The latest testimony at the Nóos corruption trial in Palma has reinforced prosecutors’ suspicions that Iñaki Urdangarin, the brother-in-law of King Felipe VI of Spain, received €2.6 million in contracts from the Balearic government between 2003 and 2007 because of who he was.
With the first defendants having taken the stand, several former high-placed officials in the Balearics have confirmed that the regional government arbitrarily awarded contracts to the Nóos Institute just because Urdangarin was behind it.
José Luis Ballester, the former director of sports for the Balearics who was also a personal friend of King Felipe when the latter was still the crown prince as well as a friend of Urdangarin, said there were direct orders from ex-president Jaume Matas to favour Urdangarin’s foundation over any other interested parties.
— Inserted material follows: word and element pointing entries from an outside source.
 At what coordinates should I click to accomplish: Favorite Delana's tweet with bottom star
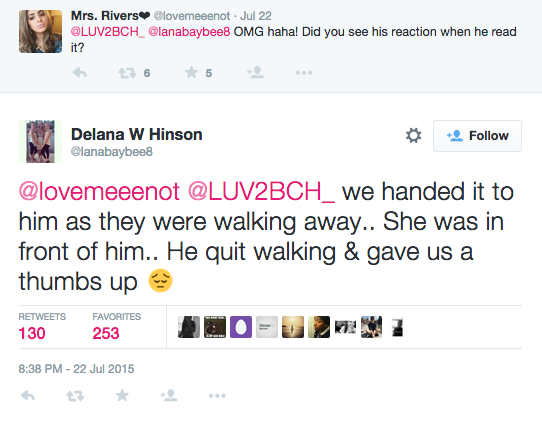(122, 395)
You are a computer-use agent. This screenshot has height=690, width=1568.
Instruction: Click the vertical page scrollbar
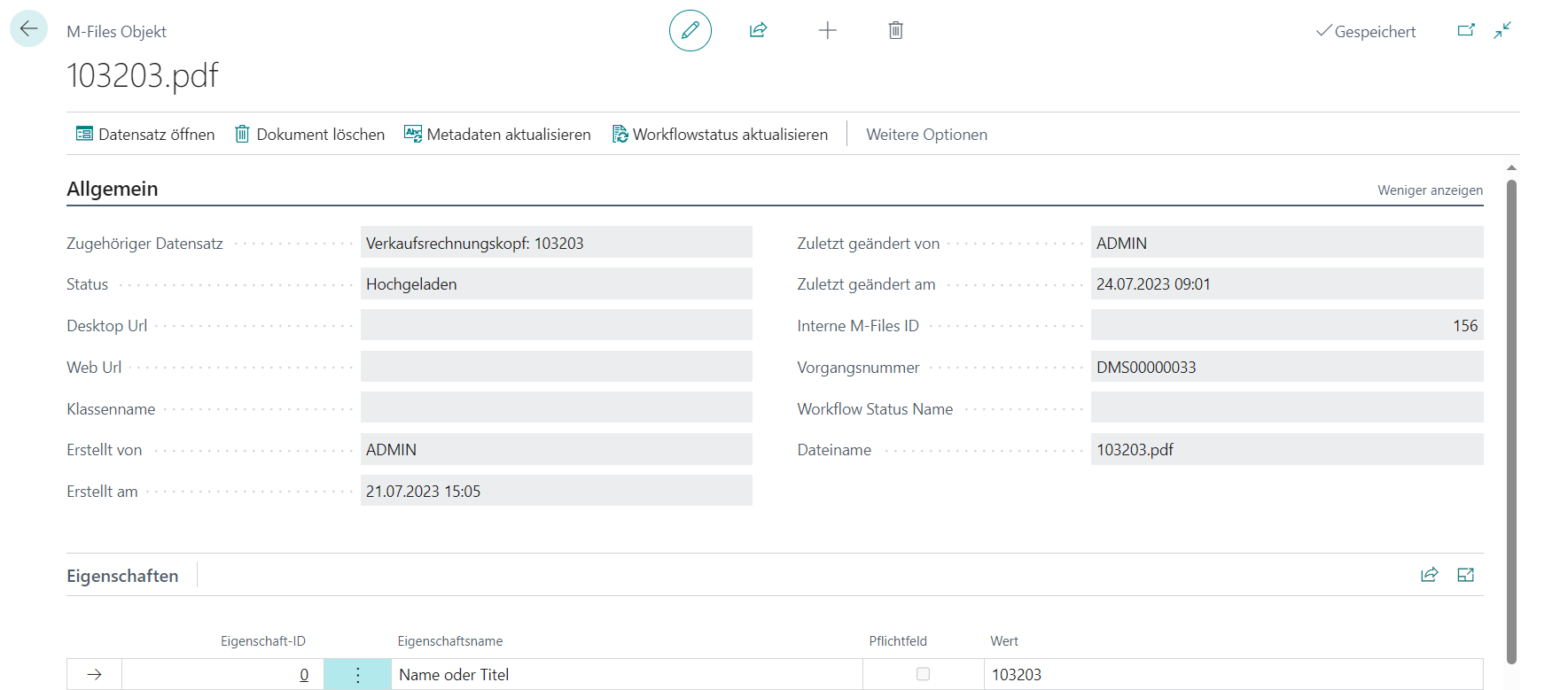click(x=1512, y=421)
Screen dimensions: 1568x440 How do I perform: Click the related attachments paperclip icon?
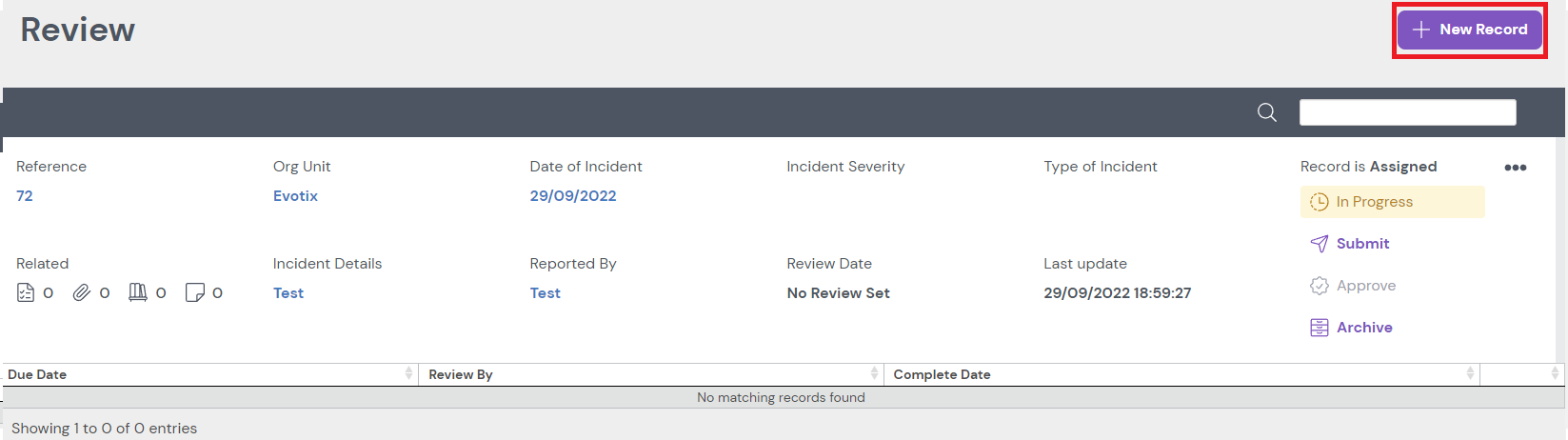point(82,292)
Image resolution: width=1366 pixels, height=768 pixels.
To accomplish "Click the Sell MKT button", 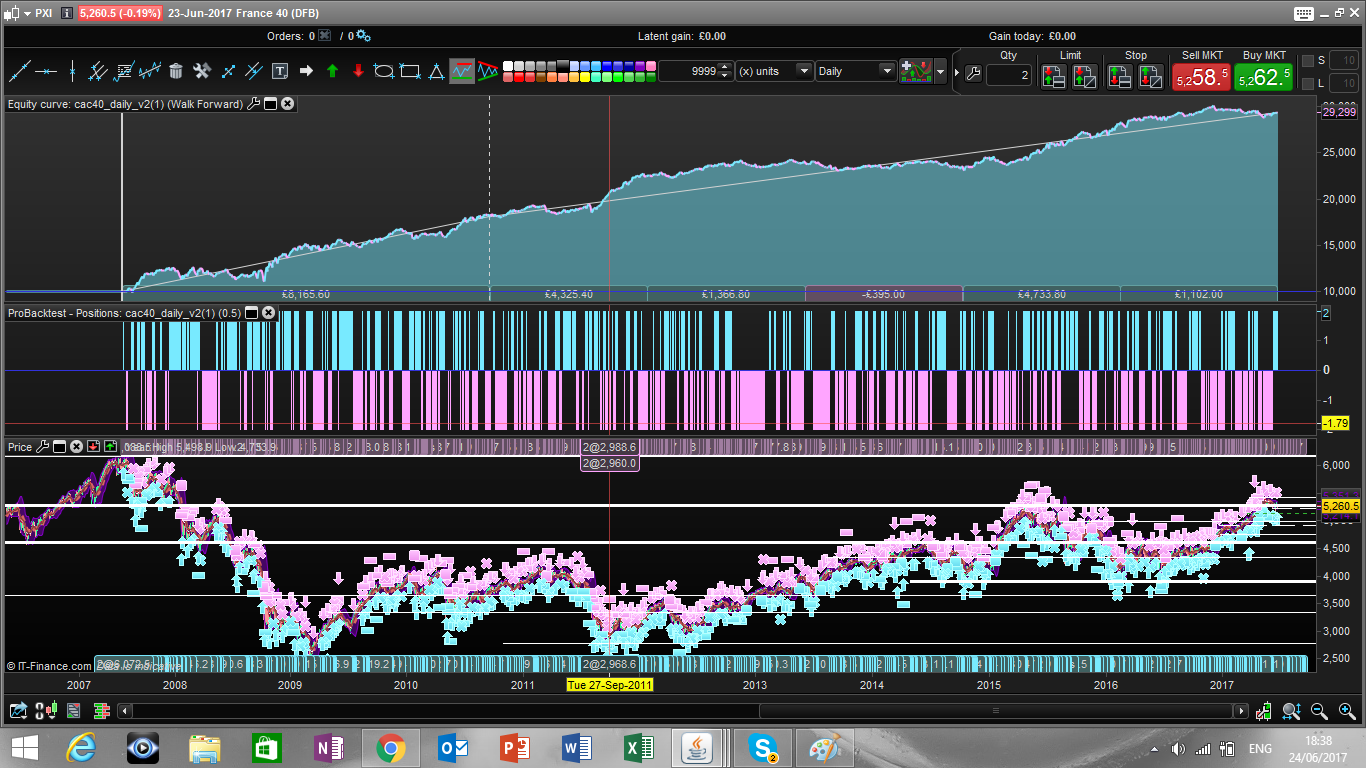I will (1200, 76).
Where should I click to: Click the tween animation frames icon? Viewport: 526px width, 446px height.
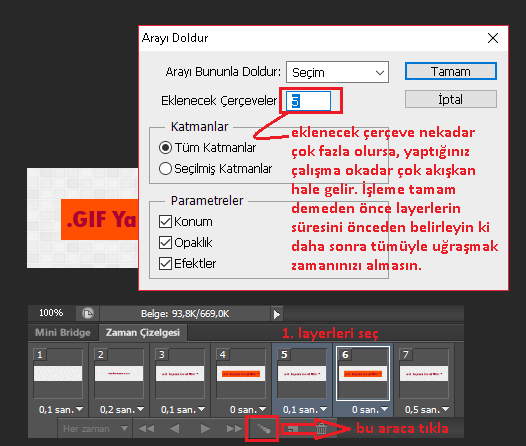pos(263,429)
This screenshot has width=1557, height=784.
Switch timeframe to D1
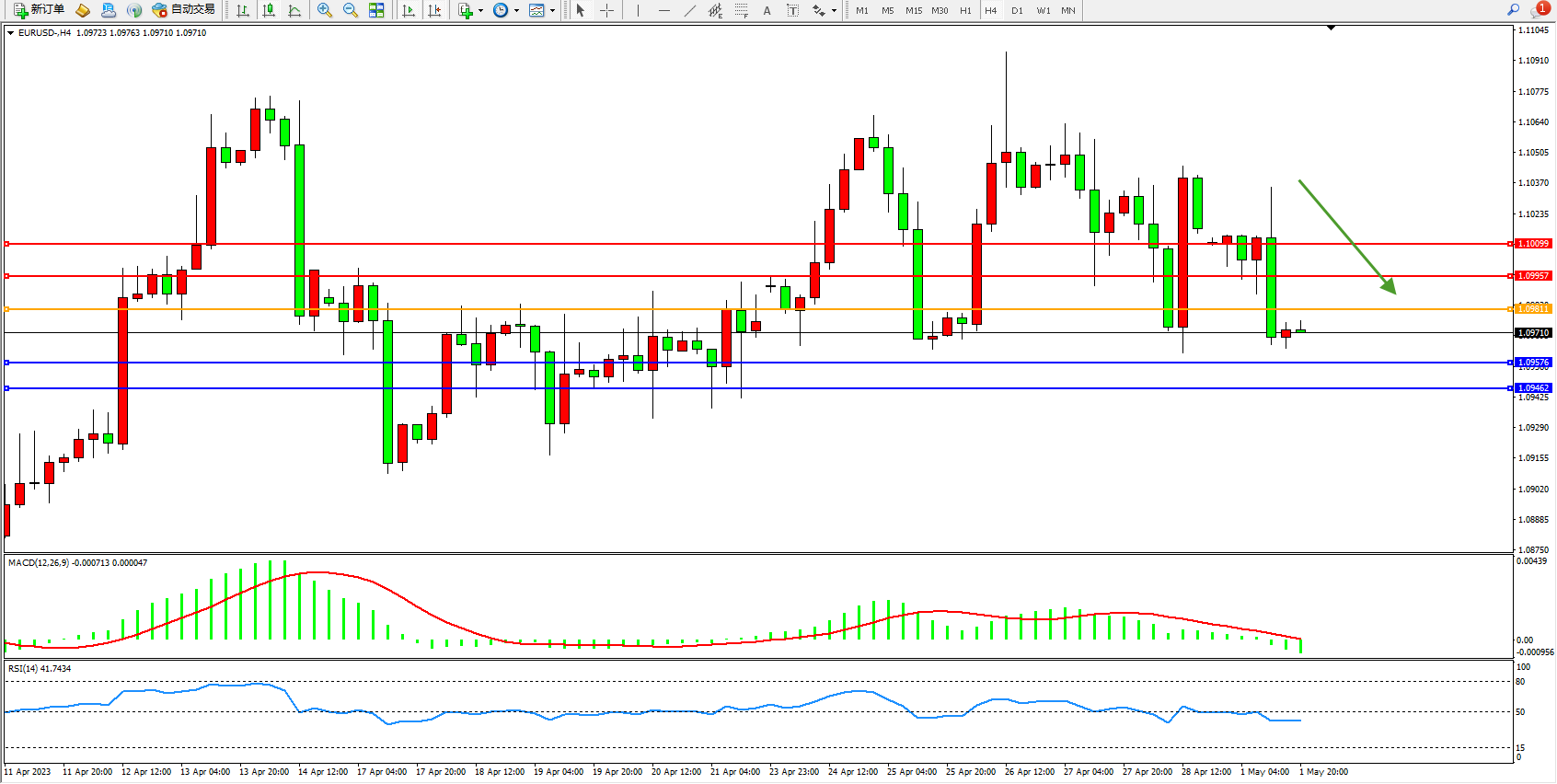(1017, 10)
Matas, it has been said, has struck a deal with the prosecution to confess to most charges in return for a reduced sentence and the return of money. Accordingly, during questioning yesterday he appeared much more co-operative than in previous hearings involving parallel criminal investigations into his management of regional finances during his second term in office (2003-2007). Prosecutors believe that Matas helped award Nóos a €300,000 fee for mediating during negotiations over the sponsorship of the Banesto cycling team, once considered the best in the world.
Matas told the court that the princess’s husband was "the go-between, the intermediary, the facilitator" of the agreement with the Banesto team, which in 2004 fell under the sponsorship of the Balearic government. Matas also said that Ballester told him that "Urdangarin wanted to charge a one per cent fee" and that this was normal.
"I accept my responsibility because I gave the order to take on that project, and I assume my guilt because Balearic taxpayers’ money was not spent on what it should have been spent on," said Matas.
He admitted that he had hired Ballester as director of sports because of his personal connections with the Royal Family and added that he agreed to pay €1.2 million to the Nóos Institute to organise the Balearic Islands' sports forum because the government of Valencia had done something similar a year earlier and had paid a similar amount. Urdangarin is also being investigated for his business dealings in the Valencia region.
"To me it was unthinkable that Valencia might have paid that amount for something that was not worth it," said Matas, adding that Urdangarin ran a non-profit organisation that could only legally charge enough to cover expenditures.
The testimony is bad news for Urdangarin, a former Olympic handball medallist, who potentially faces nineteen years' imprisonment if found guilty of embezzlement, document forgery and money laundering.
Away from the court, Juan Pedro Yllanes, the judge who had originally been due to have been the court's president during the trial before he opted to stand for national parliament on behalf of Podemos (he is now a member of parliament), said yesterday that Matas was only saying things for form's sake. He was also "subtly" trying to distance himself from the contracts at the heart of the investigation and now trial.
Yllanes noted that Matas had limited himself to accepting responsibility for the political move to give Nóos a contract but that he said that he knew nothing about the actual contracts and had not spoken to Nóos representatives (Urdangarin or Diego Torres).
Regarding Matas's intention to repair the damage that had been caused, Yllanes wondered how he was going to do this. An offer to hand over half of his "palacete" in Palma would not seem to be a very effective form of restitution.
Yllanes added that the whole Nóos affair was indicative of how the awarding of public contracts worked in Spain. It was, he said, highly symbolic that the start of the process was with a game of paddle tennis at the Marivent Palace, which is not a "private chalet" for any family but "a residence that all we Spaniards pay for so that the head of state can have his holidays". "It doesn't seem like it is the most suitable place for private negotiations."